Mais à quoi ressemblait Cléopâtre ? Cette question, même les plus grands spécialistes de la reine égyptienne n’ont pas réellement la réponse. Pourtant, depuis que Netflix a dévoilé la bande-annonce d’une série documentaire à son sujet, toute l’attention s’est focalisée sur cette interrogation. La raison : la productrice de la série « Queen Cleopatra », Jada Pinkett Smith, a choisi Adele James, une actrice noire, pour l’incarner.

De quoi s’attirer les foudres de certains qui accusent Netflix de « cancel culture » ou de vouloir « réécrire l’histoire », en dépeignant Cléopâtre sous les traits d’une personne noire.
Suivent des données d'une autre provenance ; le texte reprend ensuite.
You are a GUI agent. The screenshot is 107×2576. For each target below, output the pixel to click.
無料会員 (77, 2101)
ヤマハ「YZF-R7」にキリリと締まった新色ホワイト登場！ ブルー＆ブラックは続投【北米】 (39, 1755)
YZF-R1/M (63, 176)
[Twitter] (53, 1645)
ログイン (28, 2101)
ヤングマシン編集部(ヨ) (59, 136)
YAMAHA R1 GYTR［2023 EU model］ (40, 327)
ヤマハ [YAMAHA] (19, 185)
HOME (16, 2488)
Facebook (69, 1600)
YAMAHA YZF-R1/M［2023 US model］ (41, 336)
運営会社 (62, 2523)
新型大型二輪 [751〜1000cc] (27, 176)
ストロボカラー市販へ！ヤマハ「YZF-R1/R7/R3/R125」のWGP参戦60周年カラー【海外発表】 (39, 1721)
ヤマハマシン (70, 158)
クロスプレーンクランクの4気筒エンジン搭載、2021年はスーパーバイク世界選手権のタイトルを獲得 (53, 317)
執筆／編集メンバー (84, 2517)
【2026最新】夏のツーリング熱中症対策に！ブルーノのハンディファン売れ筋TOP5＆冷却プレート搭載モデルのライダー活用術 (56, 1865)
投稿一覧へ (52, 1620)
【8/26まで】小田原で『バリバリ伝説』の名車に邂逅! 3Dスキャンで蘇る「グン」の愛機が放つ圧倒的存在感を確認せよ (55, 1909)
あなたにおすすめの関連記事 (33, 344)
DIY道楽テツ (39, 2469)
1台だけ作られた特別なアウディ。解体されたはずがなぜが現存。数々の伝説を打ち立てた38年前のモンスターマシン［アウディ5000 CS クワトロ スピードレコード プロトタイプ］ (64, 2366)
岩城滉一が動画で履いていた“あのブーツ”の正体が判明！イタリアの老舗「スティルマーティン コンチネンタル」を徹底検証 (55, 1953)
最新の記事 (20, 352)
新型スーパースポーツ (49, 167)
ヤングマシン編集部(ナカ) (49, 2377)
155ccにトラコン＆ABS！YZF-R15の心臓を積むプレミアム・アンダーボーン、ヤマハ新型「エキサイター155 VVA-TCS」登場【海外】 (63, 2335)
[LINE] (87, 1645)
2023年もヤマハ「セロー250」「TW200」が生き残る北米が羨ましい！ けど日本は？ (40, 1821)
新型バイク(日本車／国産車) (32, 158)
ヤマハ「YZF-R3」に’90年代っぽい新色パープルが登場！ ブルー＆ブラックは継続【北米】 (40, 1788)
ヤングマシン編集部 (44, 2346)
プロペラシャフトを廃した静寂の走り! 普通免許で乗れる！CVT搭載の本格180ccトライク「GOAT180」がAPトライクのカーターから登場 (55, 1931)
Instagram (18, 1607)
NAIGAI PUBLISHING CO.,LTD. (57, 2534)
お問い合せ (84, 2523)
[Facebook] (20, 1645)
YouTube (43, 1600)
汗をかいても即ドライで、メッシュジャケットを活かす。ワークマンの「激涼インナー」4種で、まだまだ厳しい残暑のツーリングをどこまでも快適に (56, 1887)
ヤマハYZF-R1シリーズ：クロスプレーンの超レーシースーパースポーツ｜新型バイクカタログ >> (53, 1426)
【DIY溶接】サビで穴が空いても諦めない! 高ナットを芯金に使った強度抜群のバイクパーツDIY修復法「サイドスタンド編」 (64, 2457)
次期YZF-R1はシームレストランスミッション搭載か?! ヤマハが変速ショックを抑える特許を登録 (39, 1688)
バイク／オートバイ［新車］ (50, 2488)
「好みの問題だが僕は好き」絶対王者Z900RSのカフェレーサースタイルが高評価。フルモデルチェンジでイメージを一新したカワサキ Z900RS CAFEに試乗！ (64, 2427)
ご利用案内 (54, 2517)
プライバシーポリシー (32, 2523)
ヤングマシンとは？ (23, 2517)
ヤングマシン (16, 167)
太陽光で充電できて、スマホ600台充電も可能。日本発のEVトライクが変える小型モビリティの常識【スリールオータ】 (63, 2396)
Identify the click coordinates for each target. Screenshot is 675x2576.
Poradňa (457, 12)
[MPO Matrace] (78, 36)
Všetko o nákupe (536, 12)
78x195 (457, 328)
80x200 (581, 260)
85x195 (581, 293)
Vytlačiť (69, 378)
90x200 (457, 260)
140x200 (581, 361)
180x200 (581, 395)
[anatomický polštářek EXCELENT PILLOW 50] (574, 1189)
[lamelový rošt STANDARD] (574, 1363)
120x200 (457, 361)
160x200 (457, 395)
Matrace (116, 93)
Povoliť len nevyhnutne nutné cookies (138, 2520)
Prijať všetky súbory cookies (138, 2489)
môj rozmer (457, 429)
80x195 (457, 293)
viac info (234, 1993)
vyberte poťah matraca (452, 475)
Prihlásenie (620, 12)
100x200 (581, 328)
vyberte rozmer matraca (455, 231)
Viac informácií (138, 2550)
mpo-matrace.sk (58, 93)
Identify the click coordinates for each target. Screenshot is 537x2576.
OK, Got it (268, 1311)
Une pétition a même vu le jour pour demander l’annulation de la série. Elle réunissait dimanche plus de 14 000 signatures.

Mais les spécialistes ne sont pas tous d’accord sur l’apparence qu’avait l’Égyptienne aux origines grecques. Des doutes subsistent notamment sur son ascendance.

Ce qu’il reste d’il y a 2000 ans pour définir le physique de Cléopâtre est assez maigre. « Les textes ne disent pratiquement rien de son aspect physique, insistait notamment en mars 2021 Maurice Sartre, professeur émérite à l’université de Tours, spécialiste de l’Antiquité et du monde romain oriental, auprès du magazine Géo. Les pièces de monnaie sont un document archéologique sur lequel on peut se fonder, même si le portrait peut être totalement fictif. »

Reste à s’appuyer sur le peu de certitudes que les études ont permis d’établir. Cléopâtre est avant tout une reine grecque, fille de Ptolémée XII et donc issue de la dynastie lagide, dont le règne sur l’Égypte remonte à -323 et au général macédonien Ptolémée Ier. « À partir du deuxième roi, la dynastie a été tellement soucieuse de préserver la pureté ethnique qu’ils se sont mariés entre frères et sœurs. (…) Donc imaginer que Cléopâtre ait eu du sang égyptien, c’est une absurdité totale », défendait Maurice Sartre.

« Quand on sait qu’Alexandre le Grand était probablement blond, on ne peut pas exclure que Cléopâtre ait été une blonde aux yeux bleus, puisque les Macédoniens sont plutôt des gens au teint et aux yeux clairs. Ce n’était peut-être pas une blonde oxygénée, mais on peut l’imaginer avec des cheveux clairs, ou alors bruns avec des reflets roux », expliquait en octobre Anne Bielman Sánchez, professeure d’histoire ancienne à l’Université de Lausanne (Suisse).

Cependant un mystère demeure : celui de l’identité de la mère de Cléopâtre. « On ne sait pas si c’était la femme du roi ou une concubine égyptienne », précisait Anne Bielman Sánchez.

Des recherches révélées en 2009 ont apporté un nouvel éclairage, mais ne font pas l’unanimité. Selon l’Académie autrichienne des Sciences, citée par la BBC, l’analyse des restes d’Arsinoé IV, une sœur de Cléopâtre, dont le tombeau a été retrouvé en Turquie, permet d’affirmer que leur mère était « africaine ». Difficile donc d’écarter avec certitude une ou plusieurs hypothèses quant à l’apparence de la reine égyptienne.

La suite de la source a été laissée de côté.